**EXERCISE DESCRIPTION**:
Each line from the opening of the listing below through the line that contains "İletişim (86, 1536)" is to be output exactly as written.

**DATA FOR THE TASK**:
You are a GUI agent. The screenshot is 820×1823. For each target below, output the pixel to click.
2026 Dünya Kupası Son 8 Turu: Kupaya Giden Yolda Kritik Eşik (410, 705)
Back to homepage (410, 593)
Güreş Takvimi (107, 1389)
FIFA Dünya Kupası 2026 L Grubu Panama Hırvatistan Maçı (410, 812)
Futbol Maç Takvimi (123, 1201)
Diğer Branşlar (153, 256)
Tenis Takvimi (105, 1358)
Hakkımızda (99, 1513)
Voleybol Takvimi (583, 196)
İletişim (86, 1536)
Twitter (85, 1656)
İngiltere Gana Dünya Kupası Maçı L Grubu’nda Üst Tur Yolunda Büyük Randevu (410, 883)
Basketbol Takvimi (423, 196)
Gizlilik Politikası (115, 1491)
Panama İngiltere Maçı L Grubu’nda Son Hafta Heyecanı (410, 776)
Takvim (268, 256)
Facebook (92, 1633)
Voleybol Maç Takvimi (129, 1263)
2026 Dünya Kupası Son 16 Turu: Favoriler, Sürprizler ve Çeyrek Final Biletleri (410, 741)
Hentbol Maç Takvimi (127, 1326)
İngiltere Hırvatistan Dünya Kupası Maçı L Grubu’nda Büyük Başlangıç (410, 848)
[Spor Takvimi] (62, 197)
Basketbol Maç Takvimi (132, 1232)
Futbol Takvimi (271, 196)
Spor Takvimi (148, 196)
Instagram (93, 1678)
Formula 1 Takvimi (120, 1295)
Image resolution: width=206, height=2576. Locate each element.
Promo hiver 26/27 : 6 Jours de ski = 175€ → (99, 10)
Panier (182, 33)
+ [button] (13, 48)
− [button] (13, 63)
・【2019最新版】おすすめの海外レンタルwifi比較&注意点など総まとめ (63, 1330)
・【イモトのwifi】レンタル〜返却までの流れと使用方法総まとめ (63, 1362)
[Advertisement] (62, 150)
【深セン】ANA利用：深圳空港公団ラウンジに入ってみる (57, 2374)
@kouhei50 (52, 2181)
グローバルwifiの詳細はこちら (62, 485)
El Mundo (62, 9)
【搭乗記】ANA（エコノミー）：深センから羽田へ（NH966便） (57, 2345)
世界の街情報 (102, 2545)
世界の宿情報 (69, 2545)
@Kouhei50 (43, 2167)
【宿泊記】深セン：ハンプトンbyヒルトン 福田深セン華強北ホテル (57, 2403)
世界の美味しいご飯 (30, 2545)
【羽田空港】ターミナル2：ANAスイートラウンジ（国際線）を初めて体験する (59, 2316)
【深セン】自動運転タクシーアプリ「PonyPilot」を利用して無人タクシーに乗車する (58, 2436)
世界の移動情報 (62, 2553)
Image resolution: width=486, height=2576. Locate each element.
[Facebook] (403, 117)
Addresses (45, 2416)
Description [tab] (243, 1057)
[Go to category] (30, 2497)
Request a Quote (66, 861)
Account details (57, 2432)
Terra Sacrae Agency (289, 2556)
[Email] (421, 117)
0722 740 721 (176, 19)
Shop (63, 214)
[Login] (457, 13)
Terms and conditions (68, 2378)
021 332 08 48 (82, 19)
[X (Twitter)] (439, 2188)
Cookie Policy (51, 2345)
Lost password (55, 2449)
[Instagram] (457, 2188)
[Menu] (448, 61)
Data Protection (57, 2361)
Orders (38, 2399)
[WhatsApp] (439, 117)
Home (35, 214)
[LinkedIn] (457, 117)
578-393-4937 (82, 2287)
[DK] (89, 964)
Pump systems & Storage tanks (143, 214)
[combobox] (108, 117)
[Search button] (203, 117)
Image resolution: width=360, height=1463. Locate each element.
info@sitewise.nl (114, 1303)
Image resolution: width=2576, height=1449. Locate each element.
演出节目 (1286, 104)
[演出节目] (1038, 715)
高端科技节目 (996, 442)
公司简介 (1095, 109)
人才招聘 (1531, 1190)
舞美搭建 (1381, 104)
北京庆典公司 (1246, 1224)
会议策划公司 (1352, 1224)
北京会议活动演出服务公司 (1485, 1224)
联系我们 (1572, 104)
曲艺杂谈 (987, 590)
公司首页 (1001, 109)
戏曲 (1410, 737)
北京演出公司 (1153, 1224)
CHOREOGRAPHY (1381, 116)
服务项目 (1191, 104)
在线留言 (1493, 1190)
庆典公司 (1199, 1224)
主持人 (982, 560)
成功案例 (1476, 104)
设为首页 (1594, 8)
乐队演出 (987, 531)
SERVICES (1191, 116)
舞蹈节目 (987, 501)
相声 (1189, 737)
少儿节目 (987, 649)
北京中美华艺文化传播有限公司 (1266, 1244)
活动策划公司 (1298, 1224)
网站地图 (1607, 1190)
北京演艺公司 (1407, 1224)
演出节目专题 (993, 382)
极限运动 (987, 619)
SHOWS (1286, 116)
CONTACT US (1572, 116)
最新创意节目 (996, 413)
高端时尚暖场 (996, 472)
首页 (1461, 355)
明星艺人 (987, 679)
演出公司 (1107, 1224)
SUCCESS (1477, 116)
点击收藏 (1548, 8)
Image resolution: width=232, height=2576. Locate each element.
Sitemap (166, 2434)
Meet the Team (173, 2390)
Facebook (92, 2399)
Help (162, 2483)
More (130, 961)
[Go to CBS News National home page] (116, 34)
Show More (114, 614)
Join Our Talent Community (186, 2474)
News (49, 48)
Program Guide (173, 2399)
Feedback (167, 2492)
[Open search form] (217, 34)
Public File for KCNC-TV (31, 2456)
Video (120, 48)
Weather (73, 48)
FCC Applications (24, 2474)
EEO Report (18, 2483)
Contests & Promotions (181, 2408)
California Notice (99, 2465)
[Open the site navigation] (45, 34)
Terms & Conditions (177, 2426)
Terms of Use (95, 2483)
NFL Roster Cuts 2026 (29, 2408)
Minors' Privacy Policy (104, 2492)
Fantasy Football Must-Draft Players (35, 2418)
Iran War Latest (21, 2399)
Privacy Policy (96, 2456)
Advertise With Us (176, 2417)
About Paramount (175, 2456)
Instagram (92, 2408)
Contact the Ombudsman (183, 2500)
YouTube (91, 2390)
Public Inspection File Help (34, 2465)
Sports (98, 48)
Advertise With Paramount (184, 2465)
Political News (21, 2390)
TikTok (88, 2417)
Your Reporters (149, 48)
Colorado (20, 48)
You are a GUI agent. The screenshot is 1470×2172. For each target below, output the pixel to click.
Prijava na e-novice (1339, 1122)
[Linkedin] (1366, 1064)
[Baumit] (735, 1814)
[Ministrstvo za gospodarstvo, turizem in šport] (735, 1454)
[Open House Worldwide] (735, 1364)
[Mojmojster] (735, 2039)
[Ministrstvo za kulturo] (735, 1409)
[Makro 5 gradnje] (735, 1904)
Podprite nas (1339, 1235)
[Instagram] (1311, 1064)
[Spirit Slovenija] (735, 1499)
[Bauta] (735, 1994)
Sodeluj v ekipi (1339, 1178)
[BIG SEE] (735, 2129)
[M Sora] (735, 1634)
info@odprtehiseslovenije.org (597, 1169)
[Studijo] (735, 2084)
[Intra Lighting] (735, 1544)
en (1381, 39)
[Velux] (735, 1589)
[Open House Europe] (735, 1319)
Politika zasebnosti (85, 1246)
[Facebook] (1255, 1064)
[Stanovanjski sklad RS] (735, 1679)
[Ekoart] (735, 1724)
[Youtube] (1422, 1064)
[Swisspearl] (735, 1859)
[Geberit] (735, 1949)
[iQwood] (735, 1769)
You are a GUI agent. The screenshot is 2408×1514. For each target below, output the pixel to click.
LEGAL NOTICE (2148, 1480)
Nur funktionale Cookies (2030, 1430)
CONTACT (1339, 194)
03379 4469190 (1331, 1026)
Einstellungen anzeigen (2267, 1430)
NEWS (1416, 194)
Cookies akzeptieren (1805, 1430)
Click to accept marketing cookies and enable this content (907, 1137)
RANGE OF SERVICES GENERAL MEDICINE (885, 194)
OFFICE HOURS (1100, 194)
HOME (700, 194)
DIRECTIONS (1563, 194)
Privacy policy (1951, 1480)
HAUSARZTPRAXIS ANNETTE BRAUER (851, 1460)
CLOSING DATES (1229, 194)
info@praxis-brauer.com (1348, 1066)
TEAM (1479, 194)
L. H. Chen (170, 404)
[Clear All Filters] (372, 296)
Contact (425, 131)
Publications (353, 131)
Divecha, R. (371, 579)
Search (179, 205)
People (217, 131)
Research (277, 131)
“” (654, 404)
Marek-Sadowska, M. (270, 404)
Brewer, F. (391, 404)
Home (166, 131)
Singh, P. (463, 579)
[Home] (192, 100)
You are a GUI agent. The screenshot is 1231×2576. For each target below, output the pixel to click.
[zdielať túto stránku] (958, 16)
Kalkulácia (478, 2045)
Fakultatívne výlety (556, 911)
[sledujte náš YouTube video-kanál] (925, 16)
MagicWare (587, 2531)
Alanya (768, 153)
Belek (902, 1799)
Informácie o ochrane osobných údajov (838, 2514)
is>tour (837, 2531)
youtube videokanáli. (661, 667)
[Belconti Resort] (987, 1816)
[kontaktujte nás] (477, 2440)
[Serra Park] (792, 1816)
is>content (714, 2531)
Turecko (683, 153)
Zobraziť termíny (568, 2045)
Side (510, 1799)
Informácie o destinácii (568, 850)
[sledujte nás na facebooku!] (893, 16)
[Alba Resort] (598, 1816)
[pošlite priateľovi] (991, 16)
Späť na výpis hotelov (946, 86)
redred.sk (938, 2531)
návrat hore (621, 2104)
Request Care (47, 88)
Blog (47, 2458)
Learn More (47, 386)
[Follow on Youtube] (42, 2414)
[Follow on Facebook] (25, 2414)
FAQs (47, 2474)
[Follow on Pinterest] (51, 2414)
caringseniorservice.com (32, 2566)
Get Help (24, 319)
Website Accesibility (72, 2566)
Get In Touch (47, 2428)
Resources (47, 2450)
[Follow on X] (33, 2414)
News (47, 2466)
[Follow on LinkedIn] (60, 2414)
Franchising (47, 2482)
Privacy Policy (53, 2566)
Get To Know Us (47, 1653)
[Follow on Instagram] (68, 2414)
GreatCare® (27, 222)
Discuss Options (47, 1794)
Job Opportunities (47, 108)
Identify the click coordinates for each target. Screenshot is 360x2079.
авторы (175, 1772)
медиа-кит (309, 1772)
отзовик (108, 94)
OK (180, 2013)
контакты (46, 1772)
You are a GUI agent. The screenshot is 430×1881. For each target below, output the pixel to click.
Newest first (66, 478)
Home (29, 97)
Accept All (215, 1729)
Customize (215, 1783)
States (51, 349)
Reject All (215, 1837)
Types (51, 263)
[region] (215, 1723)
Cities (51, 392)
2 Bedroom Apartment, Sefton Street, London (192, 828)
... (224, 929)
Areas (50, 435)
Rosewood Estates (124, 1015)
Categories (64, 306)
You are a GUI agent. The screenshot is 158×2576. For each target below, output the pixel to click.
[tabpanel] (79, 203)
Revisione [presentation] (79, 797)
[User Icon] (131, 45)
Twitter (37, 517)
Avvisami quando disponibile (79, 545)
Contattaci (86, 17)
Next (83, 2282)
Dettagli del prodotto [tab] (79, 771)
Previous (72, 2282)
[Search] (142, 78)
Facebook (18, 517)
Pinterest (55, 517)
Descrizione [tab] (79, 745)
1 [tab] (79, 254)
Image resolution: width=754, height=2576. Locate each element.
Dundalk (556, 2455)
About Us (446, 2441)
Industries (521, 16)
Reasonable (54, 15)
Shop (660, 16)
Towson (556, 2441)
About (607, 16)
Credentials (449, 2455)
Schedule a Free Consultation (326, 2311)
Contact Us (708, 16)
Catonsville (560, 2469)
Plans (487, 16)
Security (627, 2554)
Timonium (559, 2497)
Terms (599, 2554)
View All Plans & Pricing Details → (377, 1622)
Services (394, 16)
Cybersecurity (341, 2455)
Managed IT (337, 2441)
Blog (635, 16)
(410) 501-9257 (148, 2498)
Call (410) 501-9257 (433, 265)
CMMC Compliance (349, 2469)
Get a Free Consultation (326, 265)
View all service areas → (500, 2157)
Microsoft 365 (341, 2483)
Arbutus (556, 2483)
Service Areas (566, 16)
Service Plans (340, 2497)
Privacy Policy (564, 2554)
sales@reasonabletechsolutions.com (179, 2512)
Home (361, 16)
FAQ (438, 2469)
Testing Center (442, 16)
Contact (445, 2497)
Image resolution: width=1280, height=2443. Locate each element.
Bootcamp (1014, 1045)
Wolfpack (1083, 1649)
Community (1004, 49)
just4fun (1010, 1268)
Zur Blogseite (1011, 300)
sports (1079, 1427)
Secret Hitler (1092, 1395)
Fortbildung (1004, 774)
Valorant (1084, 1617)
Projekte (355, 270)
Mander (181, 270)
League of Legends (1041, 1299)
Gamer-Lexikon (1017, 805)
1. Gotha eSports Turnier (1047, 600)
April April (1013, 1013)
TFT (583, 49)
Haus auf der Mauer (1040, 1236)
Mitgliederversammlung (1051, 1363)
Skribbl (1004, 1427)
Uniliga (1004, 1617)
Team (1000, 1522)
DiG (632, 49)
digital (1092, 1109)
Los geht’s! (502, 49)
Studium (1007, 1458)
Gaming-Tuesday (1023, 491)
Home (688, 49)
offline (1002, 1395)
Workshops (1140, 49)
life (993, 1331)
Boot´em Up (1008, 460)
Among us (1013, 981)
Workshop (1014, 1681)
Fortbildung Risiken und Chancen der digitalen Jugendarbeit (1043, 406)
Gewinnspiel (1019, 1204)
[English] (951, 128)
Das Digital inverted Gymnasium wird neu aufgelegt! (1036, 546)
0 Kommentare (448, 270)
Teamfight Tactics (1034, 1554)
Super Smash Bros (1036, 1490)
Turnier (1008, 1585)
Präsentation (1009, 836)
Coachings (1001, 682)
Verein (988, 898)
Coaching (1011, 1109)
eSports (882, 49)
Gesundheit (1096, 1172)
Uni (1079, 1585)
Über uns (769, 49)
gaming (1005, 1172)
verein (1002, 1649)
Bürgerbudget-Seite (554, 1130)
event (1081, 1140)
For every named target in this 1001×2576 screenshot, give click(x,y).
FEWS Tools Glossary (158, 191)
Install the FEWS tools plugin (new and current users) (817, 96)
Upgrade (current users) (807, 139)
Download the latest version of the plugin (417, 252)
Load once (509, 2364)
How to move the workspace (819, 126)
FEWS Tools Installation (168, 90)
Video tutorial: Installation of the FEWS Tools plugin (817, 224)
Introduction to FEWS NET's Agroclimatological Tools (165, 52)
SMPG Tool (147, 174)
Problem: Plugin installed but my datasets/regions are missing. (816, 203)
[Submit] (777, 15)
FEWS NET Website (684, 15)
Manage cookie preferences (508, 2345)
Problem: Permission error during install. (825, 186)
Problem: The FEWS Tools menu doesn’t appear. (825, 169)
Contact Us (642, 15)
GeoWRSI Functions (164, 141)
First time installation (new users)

**WRITTEN SOLUTION**:
You are a GUI agent. The screenshot is 820×1823. For each target below, output the pixel to click.
2026 Dünya Kupası Son 8 Turu: Kupaya Giden Yolda Kritik Eşik (410, 705)
Back to homepage (410, 593)
Güreş Takvimi (107, 1389)
FIFA Dünya Kupası 2026 L Grubu Panama Hırvatistan Maçı (410, 812)
Futbol Maç Takvimi (123, 1201)
Diğer Branşlar (153, 256)
Tenis Takvimi (105, 1358)
Hakkımızda (99, 1513)
Voleybol Takvimi (583, 196)
İletişim (86, 1536)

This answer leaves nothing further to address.